I use resource annotations (Worker Resources — Dask.distributed 2023.11.0+22.gdc06ce4 documentation) to ensure several GPU tasks are not simultaneously executed by various threads, as it can lead to OOMs.

However this mechanism is turning out to be brittle and minor unrelated changes to the pipeline are leading to simultaneous execution.

From

In most cases (such as the case above) the annotations for y may be lost during graph optimization before execution. You can avoid that by passing the optimize_graph=False keyword.

I do understand that resource annotations need not be honored by the scheduler, but I see this behavior even when using optimize_graph=False is being used.

Would it be possible to debug at the scheduler level how the annotations are being used and if they are being honored ?


NOT A CONTRIBUTION

Hm, this looks like a complex problem, and this is probably not normal that resources annotations are not being honored with optimize_graph=False.
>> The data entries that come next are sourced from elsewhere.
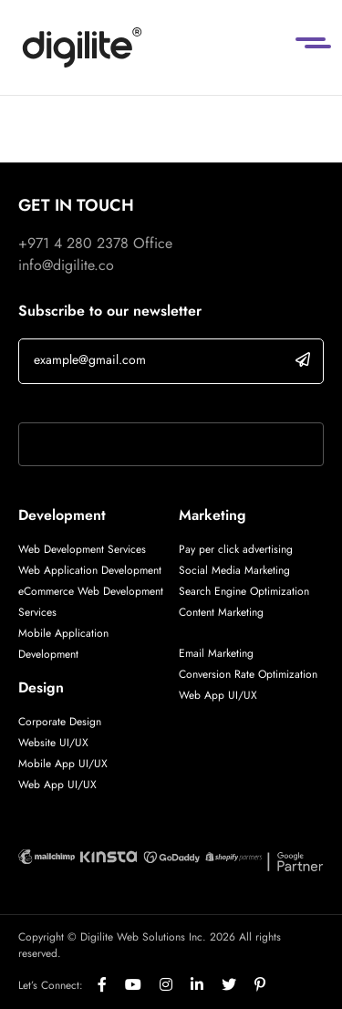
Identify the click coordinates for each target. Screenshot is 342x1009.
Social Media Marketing (234, 570)
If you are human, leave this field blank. (139, 399)
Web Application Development (89, 570)
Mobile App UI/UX (63, 763)
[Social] (111, 985)
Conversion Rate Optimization (248, 674)
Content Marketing (221, 612)
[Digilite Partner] (46, 855)
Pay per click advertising (236, 549)
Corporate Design (59, 721)
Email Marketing (216, 653)
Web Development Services (82, 549)
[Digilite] (82, 47)
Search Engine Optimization (244, 591)
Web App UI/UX (57, 784)
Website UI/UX (53, 742)
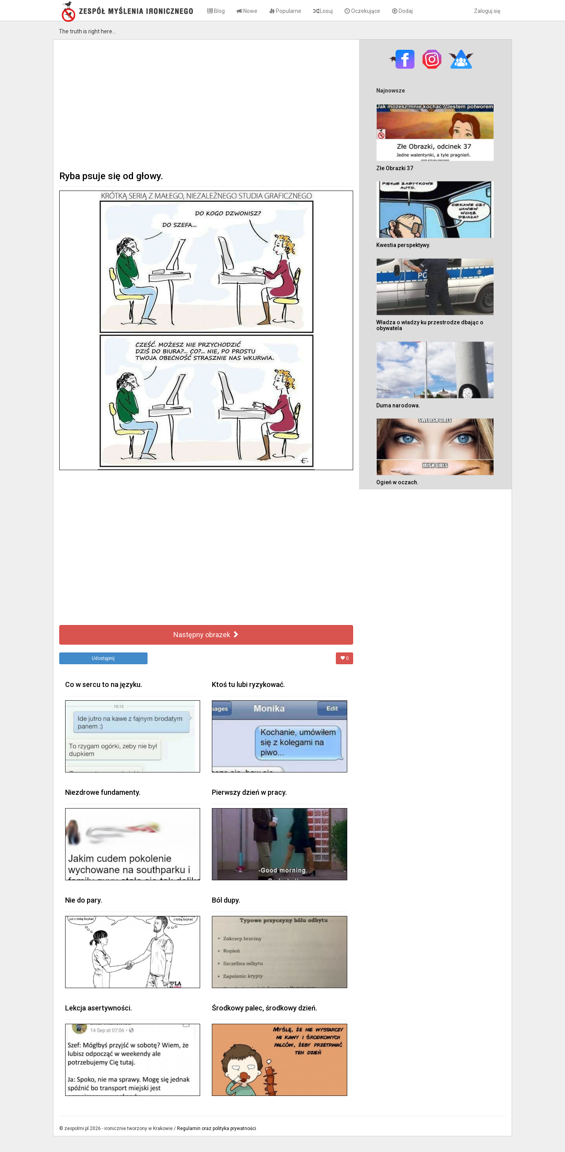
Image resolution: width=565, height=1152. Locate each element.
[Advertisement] (206, 104)
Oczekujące (362, 11)
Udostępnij (103, 658)
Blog (216, 11)
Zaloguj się (487, 11)
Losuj (323, 11)
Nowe (247, 11)
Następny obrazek (206, 635)
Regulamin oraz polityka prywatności (216, 1128)
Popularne (285, 11)
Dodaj (402, 11)
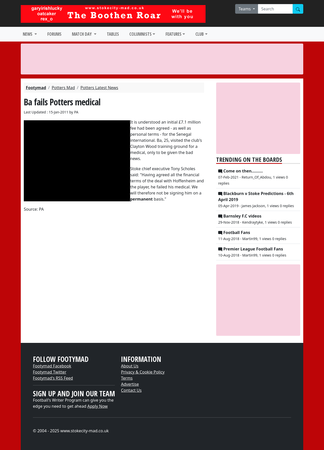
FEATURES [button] (173, 34)
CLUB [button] (199, 34)
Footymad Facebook (52, 366)
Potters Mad (63, 87)
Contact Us (131, 390)
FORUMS (54, 34)
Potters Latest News (99, 87)
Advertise (130, 384)
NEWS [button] (28, 34)
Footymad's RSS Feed (53, 378)
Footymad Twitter (49, 372)
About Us (129, 366)
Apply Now (97, 406)
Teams (245, 9)
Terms (127, 378)
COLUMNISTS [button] (140, 34)
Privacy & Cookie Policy (143, 372)
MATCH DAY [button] (82, 34)
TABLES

Not an expert here, but I can think of two ways of trying to understand why:

  • Dig into the tasks graph or the HighLevelGraph to see if the annotations are taken into account.
  • Build a SchedulerPlugin and use the transition function to see each task annotation.

Hope someone else can chime in to give some better advice.

Alternatively to optimize_graph=False, you should be able to just write

dask.config.set({"optimization.fuse.active": False})

which will leave some optimizations on.
If you are still losing annotations after this please open a ticket with a reproducer.

In order to debug yourself:

x = ... # build dask collection
future = client.compute(x)
key = future.key

async def get_annotations(dask_scheduler):
    while key not in dask_scheduler.tasks:
        await asyncio.sleep(0.01)
    return {ts.key: ts.annotations for ts in dask_scheduler.tasks.values()}

annotations = client.run_on_scheduler(get_annotations)